9. Annual financial statement

All projects and partners are required to submit annual financial statements (balance sheet, profit-and-loss statement) that must be reviewed by an independent auditor and include an audited report. All annual financial statements are evaluated and comprehensive audits are conducted randomly. If an annual financial report is not submitted in a timely manner, fails to meet the required standards, or does not include an unqualified auditor’s opinion, no payments will be made until these shortcomings are remedied.

The Kindernothilfe ombudsperson

Stephan Konrad
Mauerstraße 8
33602 Bielefeld

Our Commitments

Striving for excellence requires that all actors adhere to clearly defined principles, a reliable framework and precise monitoring to maintain our high standards of work. Kindernothilfe has established policies and committed itself to a range of existing codes of conduct. The goal is to make our work even more transparent, verifiable and effective.

Kindernothilfe Statutes

Who: Kindernothilfe official governance bodies /committees
When: 1961, in the 2012 version
What: guiding of the work in Germany and abroad, composition and responsibilities of the Association's bodies

Kindernothilfe Policy for Preventing and Combating Corruption (Anti-Corruption Code of Conduct)

Who: Kindernothilfe
When: since 2008 (updated in 2016)
What: code of conduct and integrity; requires all staff members to act with integrity and out a sense of responsibility, in compliance with the law and according to high ethical and moral values; preventing and combating corruption; Kindernothilfe staff members in Germany and abroad must report every act of corruption that they witness or fall victim to; establishing an ombudsperson position.

VENRO Code for Development Related PR

Who: Kindernothilfe and members of the Association of German Development NGOs (VENRO)
When: signed in 1998
What: professional and ethical standards for communicating with the media and donors; transparent, efficient and responsible use of funds; a ban on releasing, selling or exchanging donor addresses; Kindernothilfe does not represent populations in need in texts or photos in a degrading manner, does not present sponsored children in a catalogue-like manner, and does not use extreme language to persuade people to donate.
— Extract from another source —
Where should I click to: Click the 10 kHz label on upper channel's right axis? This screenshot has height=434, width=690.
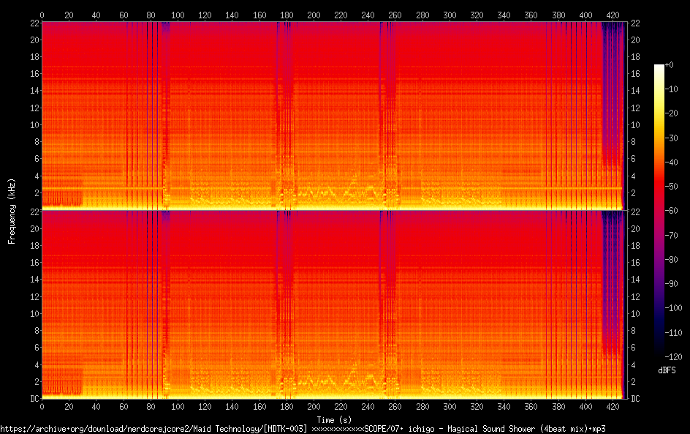[x=635, y=124]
Diaconic Corporate Governance Code (DCGC)

Who: Kindernothilfe
When: since 2007
What: transparency and openness in communication; clear lines of responsibility between the Board of Trustees and the Executive Board; qualified work at all levels; establishing the tasks of the association's bodies, departments and the Executive Board; monitoring the work; goal: achieving an efficient and respectful interaction at all Kindernothilfe levels.

VENRO Code of Conduct

Who: Kindernothilfe and VENRO members
When: since 2008
What: uniform standards, greater monitoring and demonstrable professionalism; greatest possible degree of transparency; establishing universally applicable standards for aid organisations; supporting independent supervisory authorities like the German Central Institute for Social Issues (DZI).

VENRO Code for Protecting Children from Abuse and Exploitation in Development Cooperation and Humanitarian Aid

Who: Kindernothilfe and VENRO members
When: since 2009
What: stipulations require all members to protect children from sexual, emotional and physical abuse as well as to shield them from exploitation and negligence; creating an environment that safeguards children's rights and human rights; involving children in decisions that concern them; raising awareness of this issue within one's own organisation and among cooperation partners; ensuring that children's dignity is preserved in national media coverage, education and PR.

Transparent Civil Society Initiative

Who: Kindernothilfe and VENRO members, Transparency Germany, the Association of German Foundations, the Deutsches Zentralinstitut für soziale Fragen, the German Fundraising Association, the German Cultural Council, the German League for Nature and Environment, the Maecenata Institute for Philanthropy and Civil Society
When: 2010
What: Ten fundamental facts that every civil society organisation should publish on its website including its statutes, the names of key decision-makers and details on the sources and use of funds as well as information on staff.